Published online by Cambridge University Press: 09 April 2021
AT the time of his brother's death in 1796, William Gray was around forty years old. He now became sole proprietor of the business. It was William's energy and business acumen that was to transform the workshop, over the next twenty years, into one of the most productive and profitable in the metropolis. He also had what can only be described as luck: the death of the King's organbuilder, Samuel Green, just two months after Robert Gray left a gap in the market, and while Gray picked up little of Green's cathedral trade (most of which went to G.P. England or John Avery), he undoubtedly benefited in other ways.
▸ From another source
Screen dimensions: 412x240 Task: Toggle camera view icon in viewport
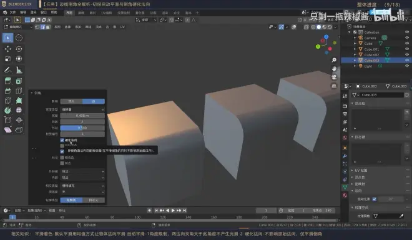(334, 77)
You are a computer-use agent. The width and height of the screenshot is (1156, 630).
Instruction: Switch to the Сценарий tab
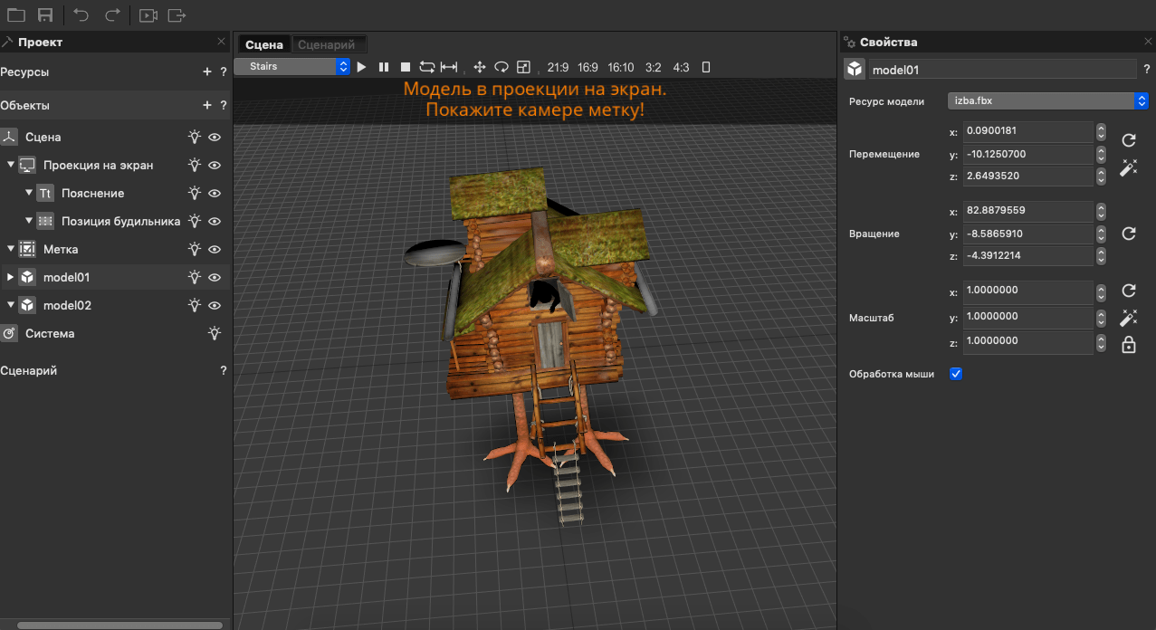point(329,44)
Probably he felt a responsibility for the welfare of Robert's orphaned children. He was, in any case, one of their trustees, and it was arranged that they should remain in the family home. Any responsibility for Margaret ceased when she married Hugh Atkins Reid at St Pancras (Old Church) on 1 June 1799, but Anne Marie was still a minor, aged twenty, and Benjamin was only fourteen years of age in 1796.
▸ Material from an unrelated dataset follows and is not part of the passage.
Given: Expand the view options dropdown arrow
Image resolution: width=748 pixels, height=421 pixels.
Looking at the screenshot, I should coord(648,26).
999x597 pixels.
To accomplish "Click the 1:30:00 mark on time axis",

By this time, William Gray had a family of his own. On 19 April 1789, he had married Mary Dew at St Mary’s, Stoke Newington, by Archbishop's Licence. The two witnesses were ‘Ann Barbut’ (probably a member of the Barbot family – Gray's neighbours in Quickset Row) and ‘James Boult’ who, many years later, was named as an executor of William's will, in which he is described as ‘of the Consol Office Bank of England Gentleman’. Mary was the widow of William Dew, a cabinet-maker and upholsterer of Great Pulteney Street, Golden Square, in the parish of St James Piccadilly. He was in all likelihood a widower who had married as his second wife a younger woman; Mary Gray (as she later became) died at the age of seventy-nine in 1842, so she was probably born in 1762 or 1763.
Three children of William and Mary Gray are known. John, the eldest, who worked with and eventually succeeded his father, was born on 24 July 1790; his baptism took place at the Percy Chapel in Charlotte Street on 22 August.